_Text segment_:
So far, the United States has not suffered another terrorist attack, though some allies have. Bush says the U.S. and its allies have thwarted some major plots.

"I vowed that day that I would not rest, so long as I was the president, in protecting the people," Bush remarked after a briefing in 2006 at the U.S. Central Command, the military command that oversees the wars in Iraq and Afghanistan. "So a lot of my decision-making is based upon the attack."

Each workday at 8 a.m., McConnell and an intelligence briefer sit down with Bush in the Oval Office to update him on threat assessments, turmoil and problems around the globe.

As the wars have gone better and worse, so has the look of Bush's legacy.

"The Bush presidency has been more of a roller coaster presidency than anything I've seen in my lifetime," said Lee Edwards, a historian of the American conservative movement at the Heritage Foundation. "No one has soared higher or dipped lower than George W. Bush."

_Directions_:
• a. Copy the passage on Bush's presidency word for word, everything from "So far, the" down to "of Bush's legacy.".
• b. Based on the passage on Bush's presidency, say whether each statement agrees with it: (i) the United States has suffered another terrorist attack; (ii) Bush gets his intelligence update in the Oval Office at 8 a.m. each workday; (iii) Lee Edwards works at the Heritage Foundation. Answer yes or no for each, quoting the words that decide it.
• c. Extend the passage on Bush's presidency, picking up after its last sentence.
The listing comes from a separate source.

_Excerpted records_:
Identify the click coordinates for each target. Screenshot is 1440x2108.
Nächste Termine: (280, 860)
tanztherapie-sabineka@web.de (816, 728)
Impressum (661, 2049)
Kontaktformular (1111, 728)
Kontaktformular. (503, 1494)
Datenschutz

---

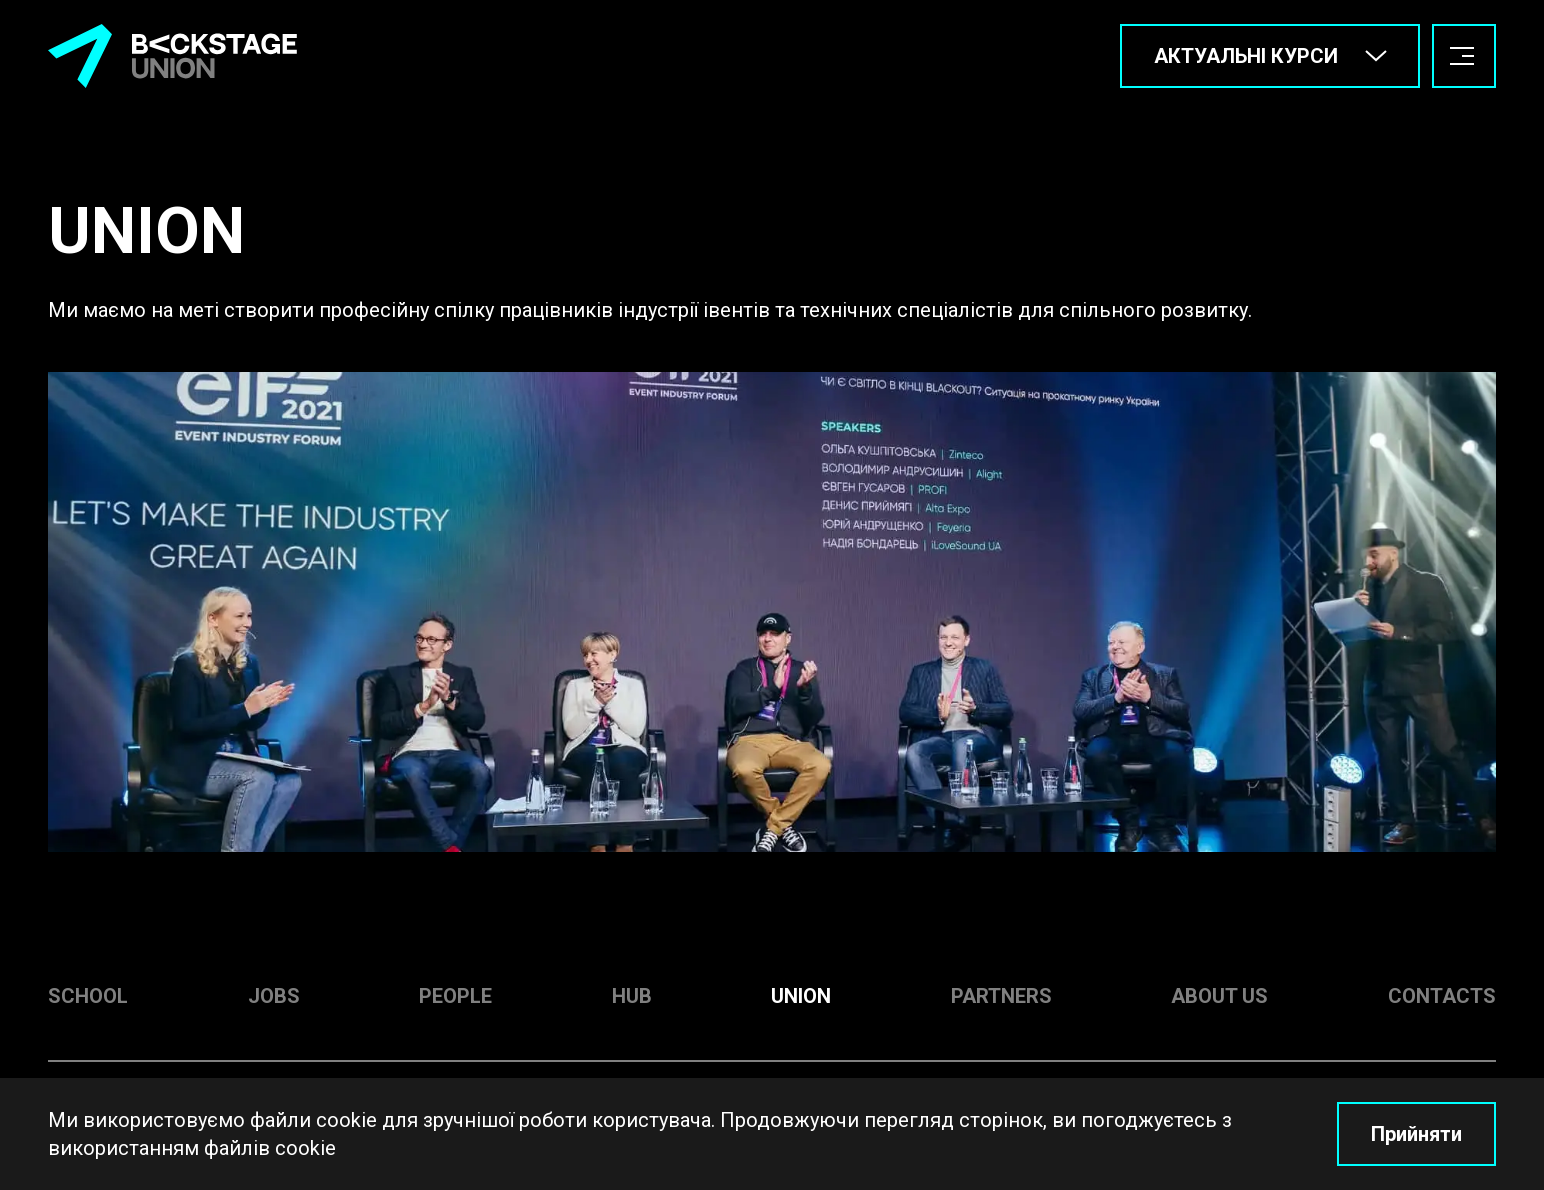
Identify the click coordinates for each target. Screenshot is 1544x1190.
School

_Results of the exercise_:
• a.
So far, the United States has not suffered another terrorist attack, though some allies have. Bush says the U.S. and its allies have thwarted some major plots.

"I vowed that day that I would not rest, so long as I was the president, in protecting the people," Bush remarked after a briefing in 2006 at the U.S. Central Command, the military command that oversees the wars in Iraq and Afghanistan. "So a lot of my decision-making is based upon the attack."

Each workday at 8 a.m., McConnell and an intelligence briefer sit down with Bush in the Oval Office to update him on threat assessments, turmoil and problems around the globe.

As the wars have gone better and worse, so has the look of Bush's legacy.

• b.
(i) No: "So far, the United States has not suffered another terrorist attack"
(ii) Yes: "Each workday at 8 a.m., McConnell and an intelligence briefer sit down with Bush in the Oval Office"
(iii) Yes: "Lee Edwards, a historian of the American conservative movement at the Heritage Foundation"

• c.
Today, his approval ratings are low. But Lee said that just as history changed its initially dim view of Harry Truman's decision to send U.S. forces to Korea, it will conclude over time that Bush made the right move in Iraq.

Ornstein says the jury is still out. "We don't know what history is going to say about this until it shakes down in a number of years."

Bush said he worries Americans will lose patience with the fight against terrorism, lulled into a false feeling of safety. But he says he does not worry about his legacy.

"Oh, I don't know," Bush told an interviewer recently. "I'll be dead when they finally figure it out."